Um porta-voz do BOJ não respondeu ao pedido de comentário da ANBLE.

À medida que o iene renovou sua queda em maio, um punhado de burocratas do departamento monetário de elite do BOJ começou a discutir ideias sobre como flexibilizar o controle do banco sobre os rendimentos.

A missão deles era evitar uma repetição de dezembro passado, quando o BOJ cedeu à pressão do mercado e aumentou abruptamente o limite de rendimento – alimentando especulações de um fim precoce à política expansionista.

Os riscos são altos, não apenas para o Japão, mas para os mercados financeiros globais.

Após três décadas de taxas de juros extremamente baixas, qualquer sinal de aperto monetário corre o risco de desencadear um aumento no custo do financiamento da enorme dívida pública do Japão e causar mudanças disruptivas na alocação global de ativos.

A chave era permitir que as taxas subissem, sem dar a impressão aos mercados de que o BOJ estava caminhando para a normalização da política.

Isso significava que Ueda precisaria apresentar a mudança como uma tentativa de prolongar a vida útil do YCC.

‘POUCO A POUCO’

A mudança de pensamento ganhou força na reunião de política do BOJ em junho, mas não o suficiente para reverter a situação.

Enquanto um membro do conselho pediu uma revisão antecipada do YCC, a maioria não viu necessidade de tomar medidas imediatas.
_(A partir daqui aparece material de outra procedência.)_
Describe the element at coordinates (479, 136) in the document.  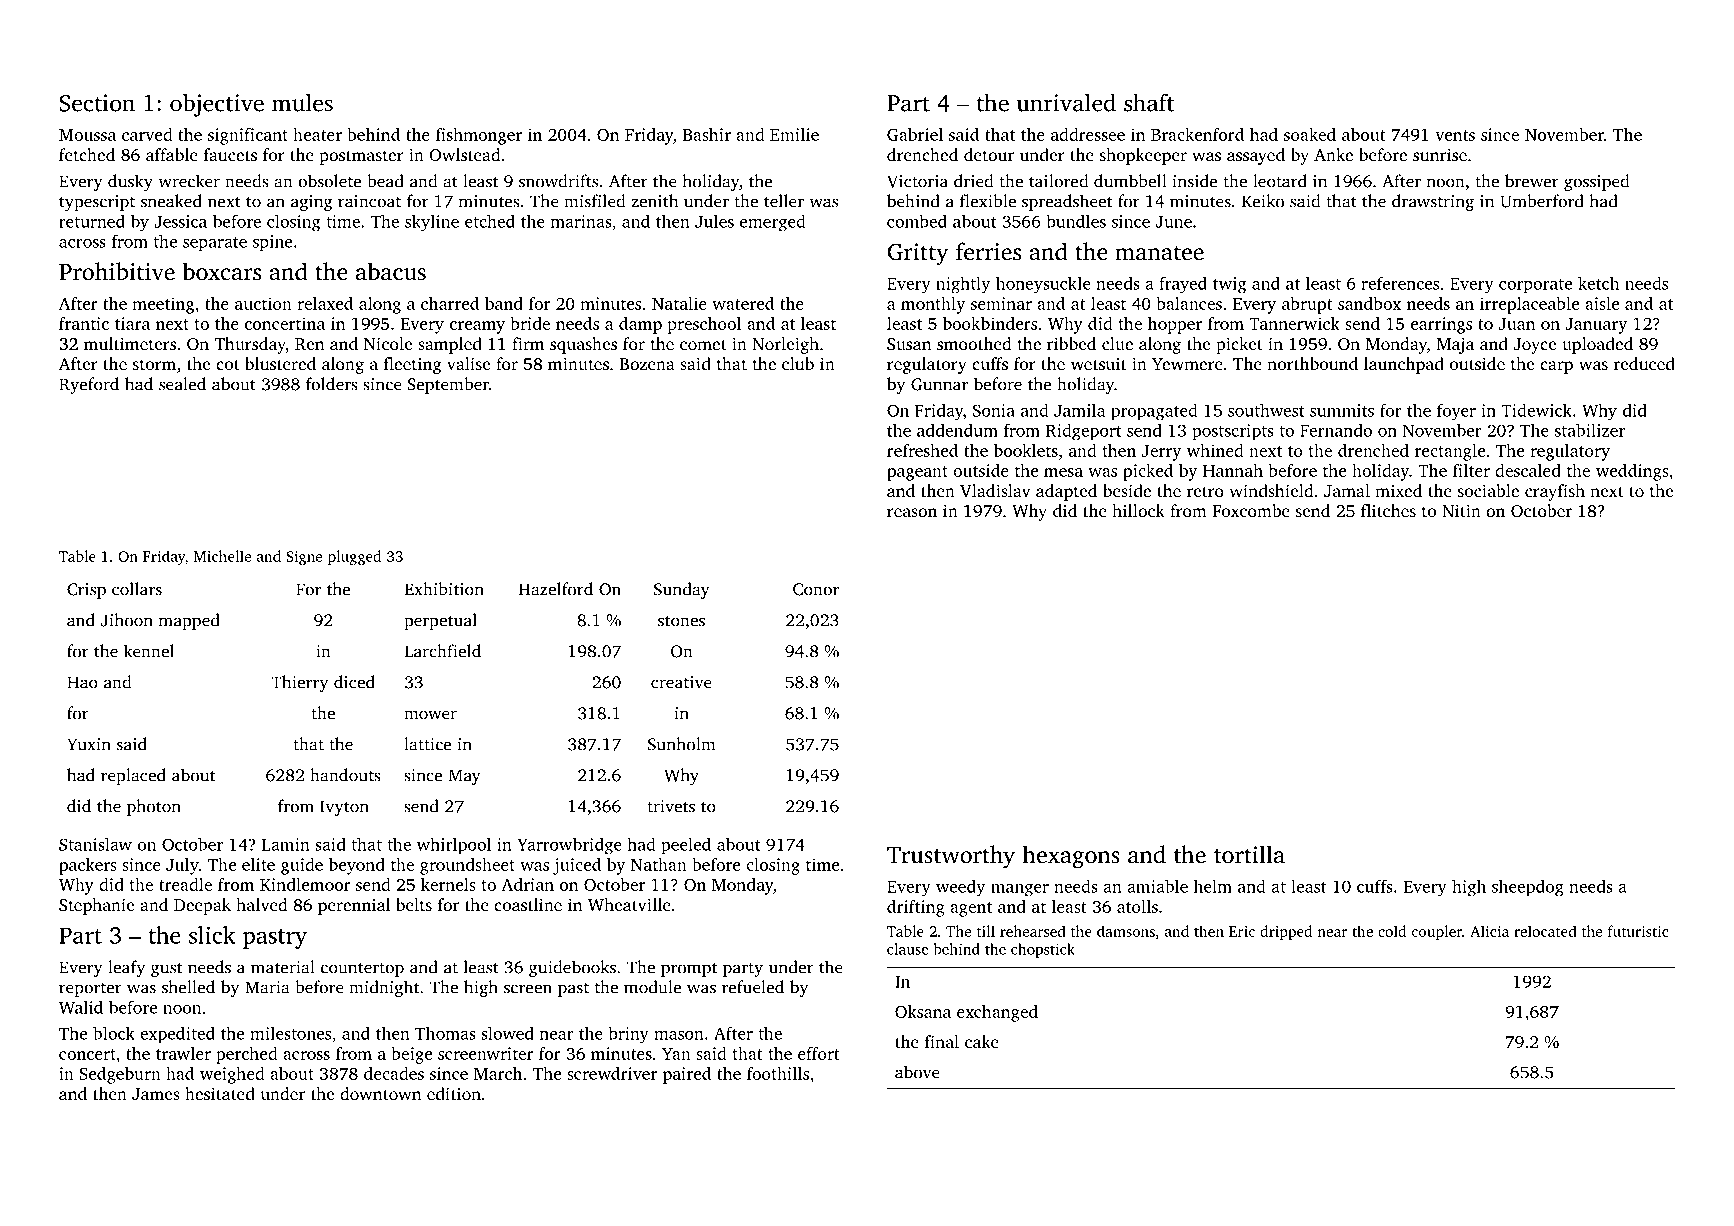
I see `fishmonger` at that location.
Membros do conselho com posturas mais dovish, como Seiji Adachi e Asahi Noguchi, também descartaram publicamente a chance de ajustes no YCC.
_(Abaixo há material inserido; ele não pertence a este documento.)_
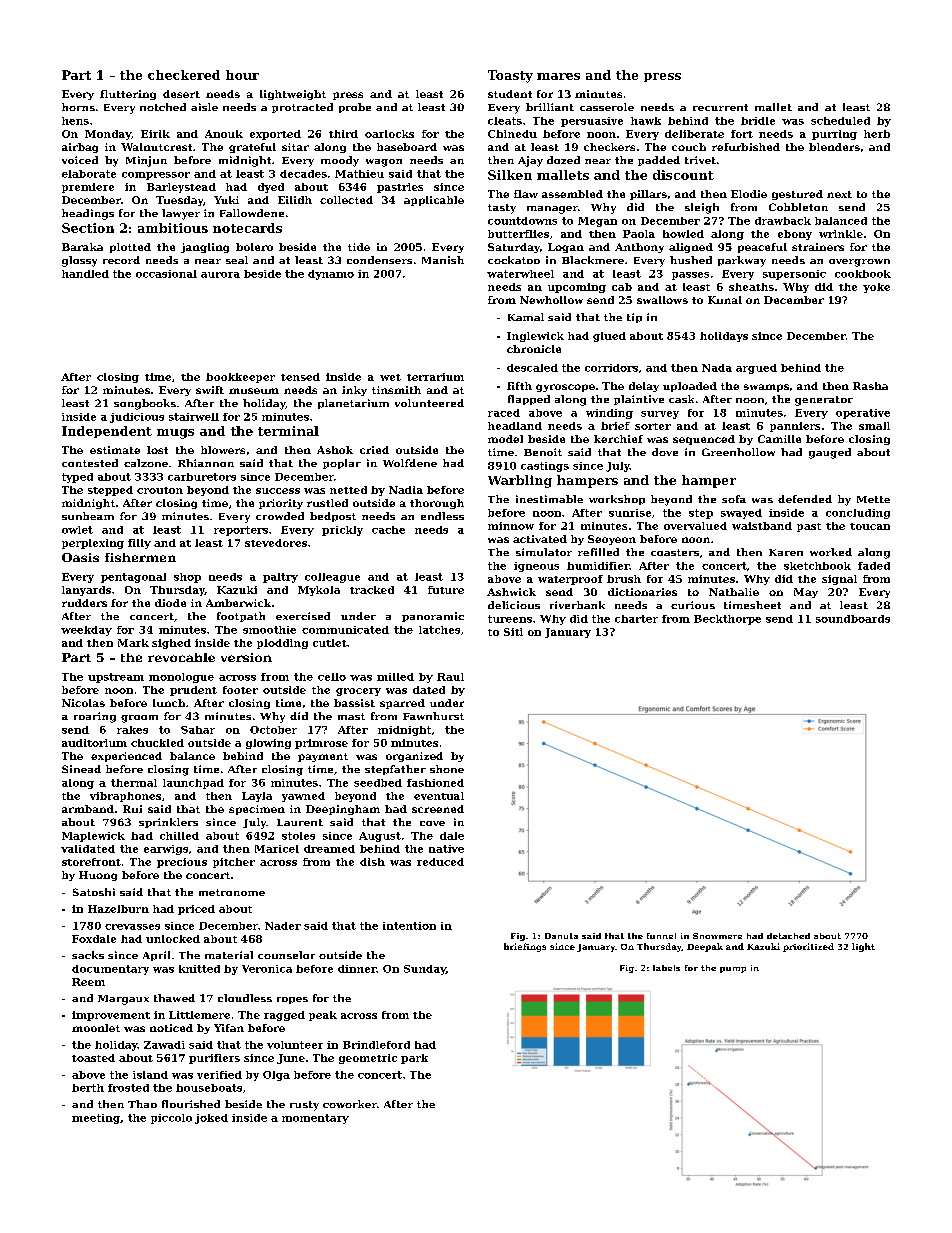 This page has height=1233, width=952. What do you see at coordinates (128, 95) in the page?
I see `fluttering` at bounding box center [128, 95].
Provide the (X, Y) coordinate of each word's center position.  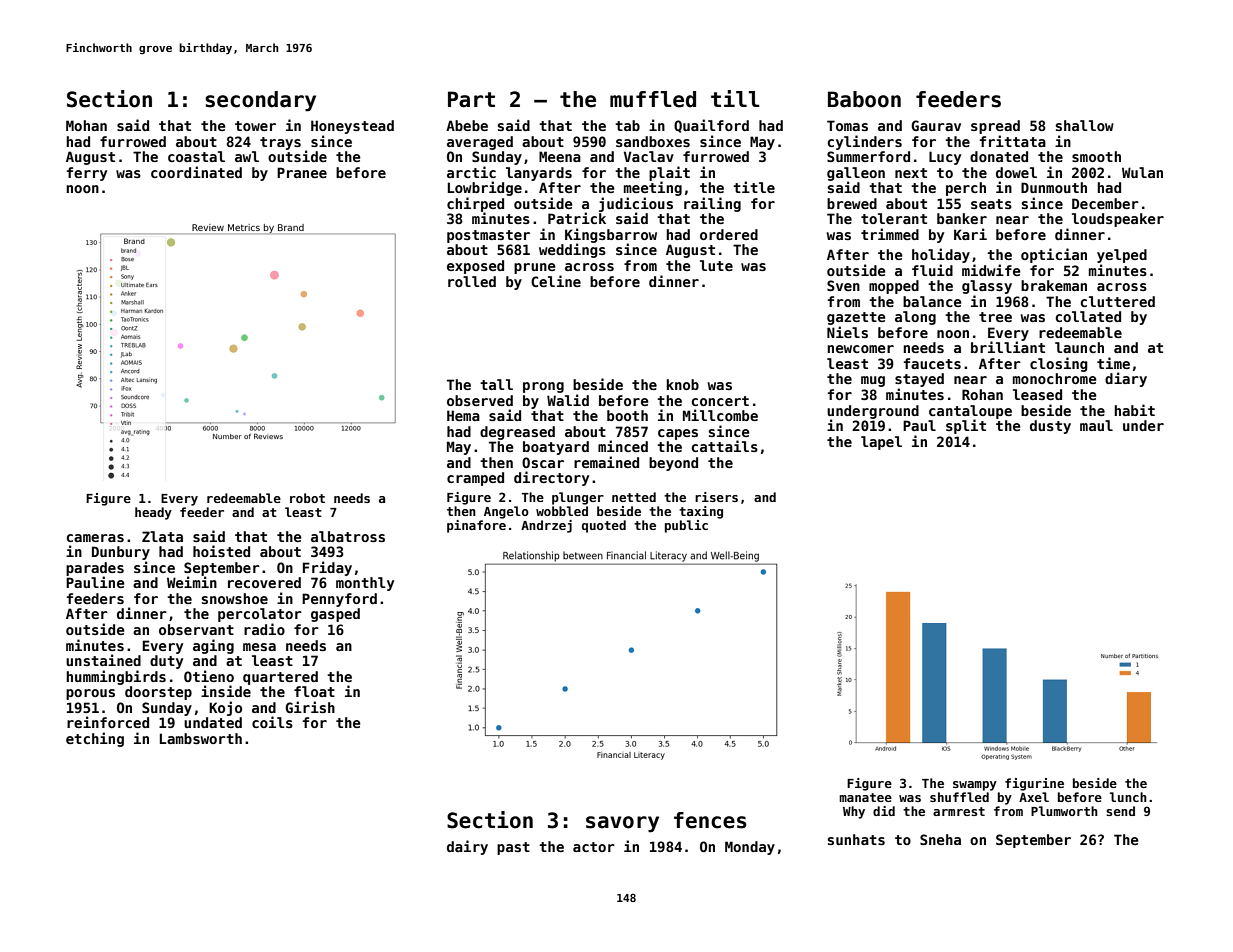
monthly (365, 584)
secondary (260, 101)
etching (95, 739)
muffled (653, 99)
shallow (1085, 125)
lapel (881, 443)
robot (307, 498)
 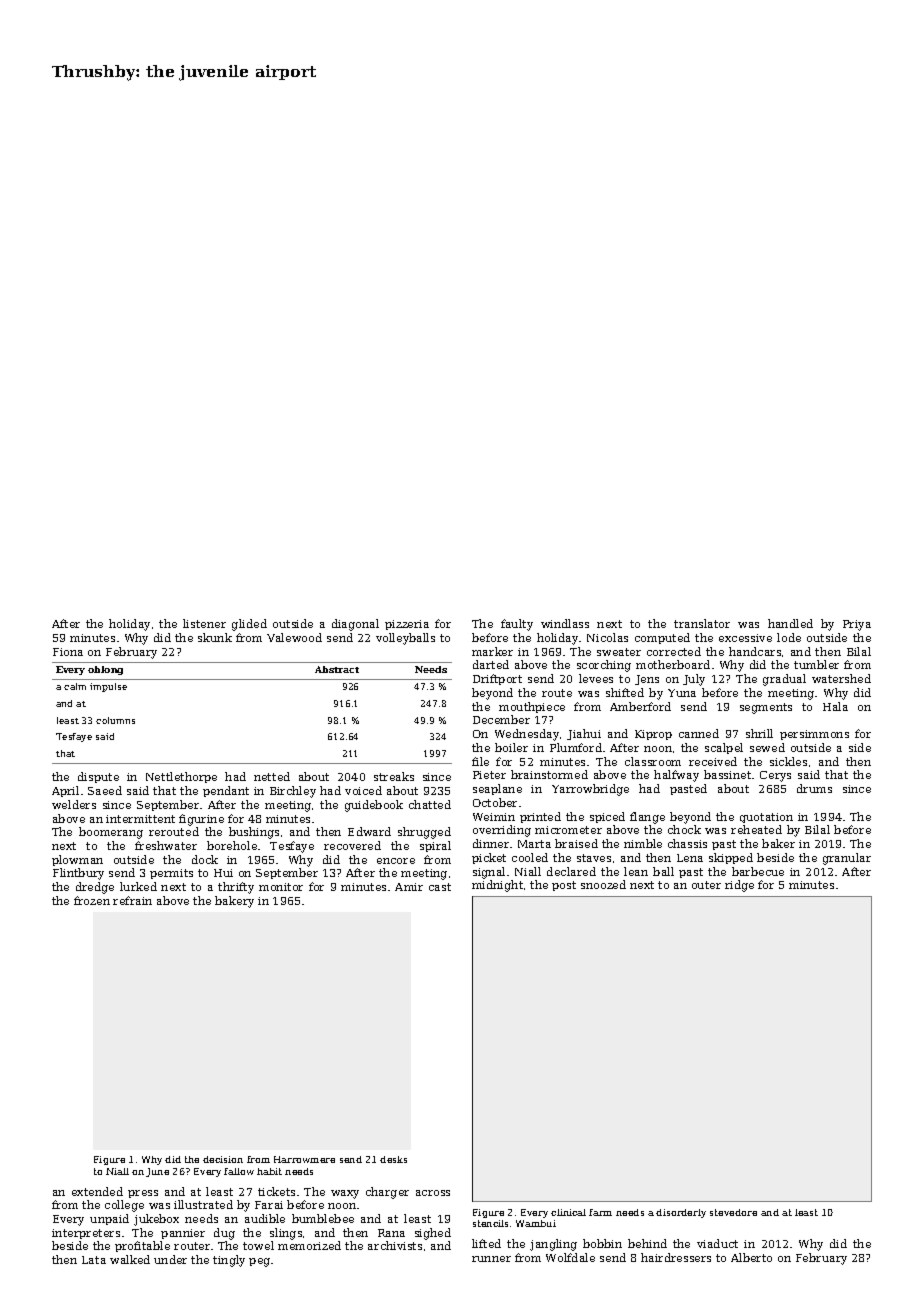 What do you see at coordinates (600, 1212) in the page?
I see `farm` at bounding box center [600, 1212].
No entanto, depois disso, Ueda e seus vice-presidentes começaram a dar sutis indícios de ajustes, chamando mais atenção para os efeitos colaterais do YCC e mudando a forma como descreviam a inflação recente.

O vice-governador Ryozo Himino disse à ANBLE no final de junho que a inflação estava mais forte do que o projetado anteriormente e impulsionada cada vez mais pela demanda doméstica.
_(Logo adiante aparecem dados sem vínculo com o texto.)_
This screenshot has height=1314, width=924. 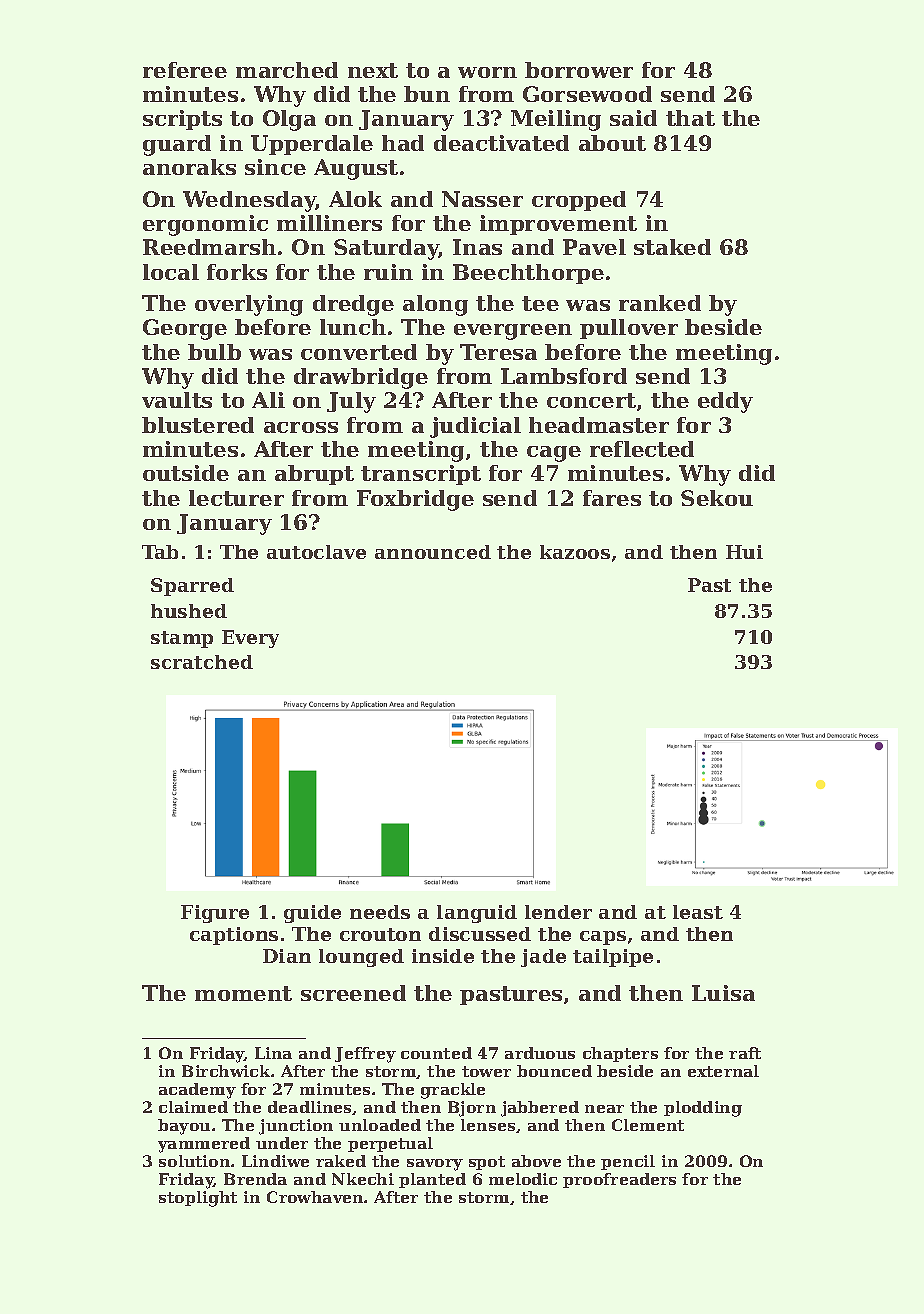 What do you see at coordinates (314, 475) in the screenshot?
I see `abrupt` at bounding box center [314, 475].
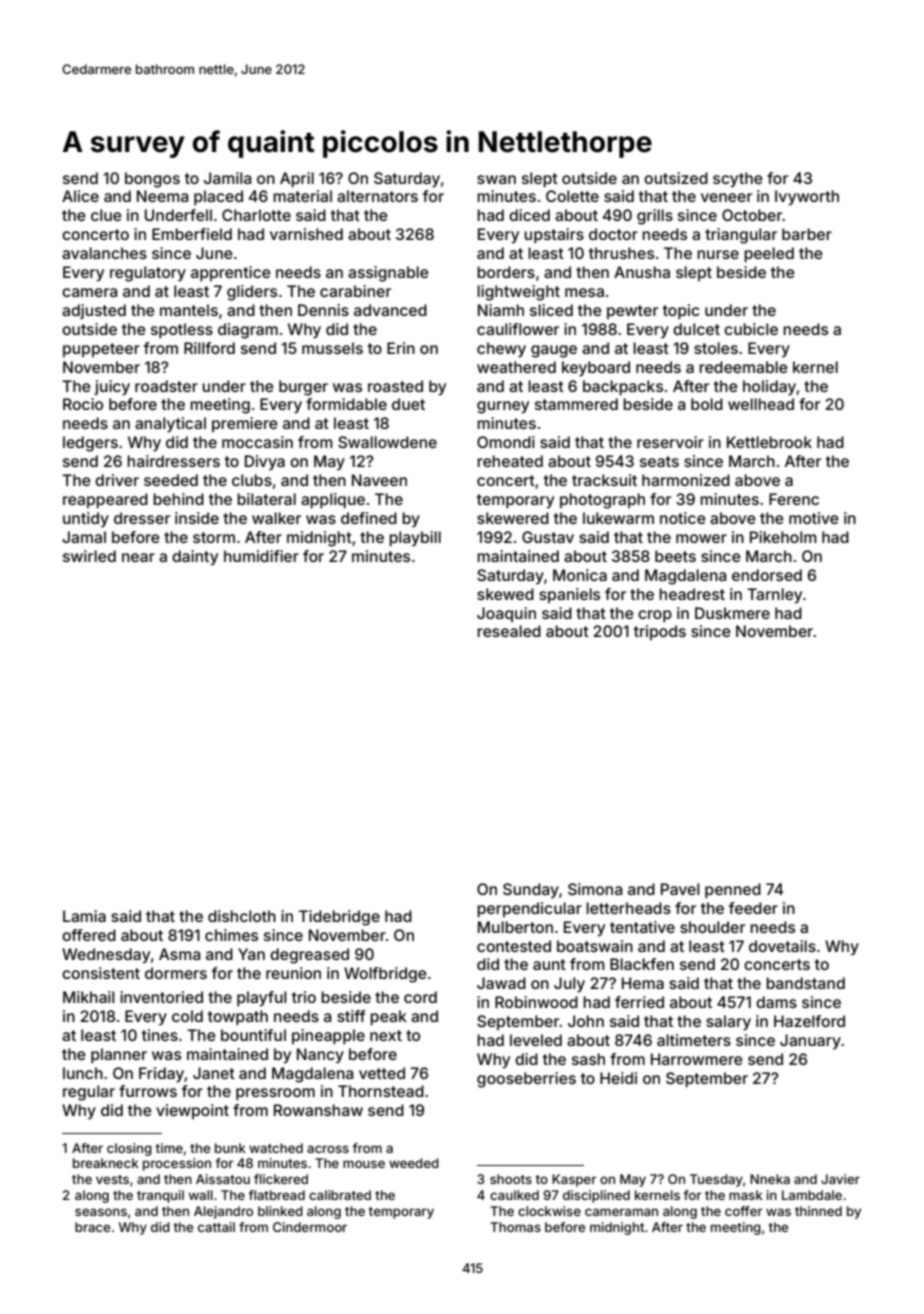 Image resolution: width=924 pixels, height=1314 pixels. Describe the element at coordinates (310, 1227) in the screenshot. I see `Cindermoor` at that location.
Uma semana depois, o vice-governador Shinichi Uchida disse ao jornal Nikkei que o BOJ decidiria se modificaria o limite de rendimento examinando “o impacto que teve na intermediação financeira e no funcionamento do mercado”.

O governo continuou pressionando o BOJ para prestar mais atenção às consequências do mercado cambial de sua política.

Uchida, um banqueiro central de carreira que concebeu muitas das políticas não convencionais do BOJ, coordenou-se com o governo e manteve contato próximo com o principal diplomata cambial do Japão, Masato Kanda.

À medida que o iene caía para uma mínima de duas semanas perto de 142 em relação ao dólar, Kanda sugeriu em 21 de julho que sinais crescentes de inflação poderiam levar o BOJ a ajustar em breve sua abordagem de estímulo.

O BOJ fez ajustes no YCC na reunião realizada uma semana depois, afirmando que a medida visava mitigar os efeitos colaterais, como a “volatilidade no mercado de câmbio”.

O vice-governador Uchida disse aos repórteres nesta semana que evitar a volatilidade das taxas de câmbio seria um dos fatores enfatizados pelo banco central na condução da política.

Os comentários de Uchida marcaram uma rara incursão do BOJ nas preocupações com a taxa de câmbio, que historicamente é de responsabilidade do governo.

“O BOJ já controla os rendimentos dos títulos japoneses”, disse uma quarta fonte. “Ele não pode controlar completamente os movimentos do iene, mas, no mínimo, pode estar mais atento ao impacto deles na economia.”

No entanto que o BOJ apresente a medida, alguns analistas veem a ação de julho como o primeiro passo em direção à normalização da política. Embora o limite de 0,5% para o rendimento de 10 anos ainda esteja em vigor, agora é obsoleto, com um novo teto efetivo de 1,0% estabelecido na semana passada.

O BOJ agora intervirá apenas quando o rendimento de 10 anos se aproximar de 1% – um nível que sua equipe não acredita que será alcançado nas condições econômicas atuais.

“A medida da semana passada tornou o YCC um esquema bastante flexível. Foi um caso de teste, ou um exercício preliminar, em direção à normalização futura da política”, disse o ex-membro do conselho do BOJ Takahide Kiuchi.

“É um exemplo de como o BOJ vai desmantelar gradualmente o estímulo legado por Kuroda.”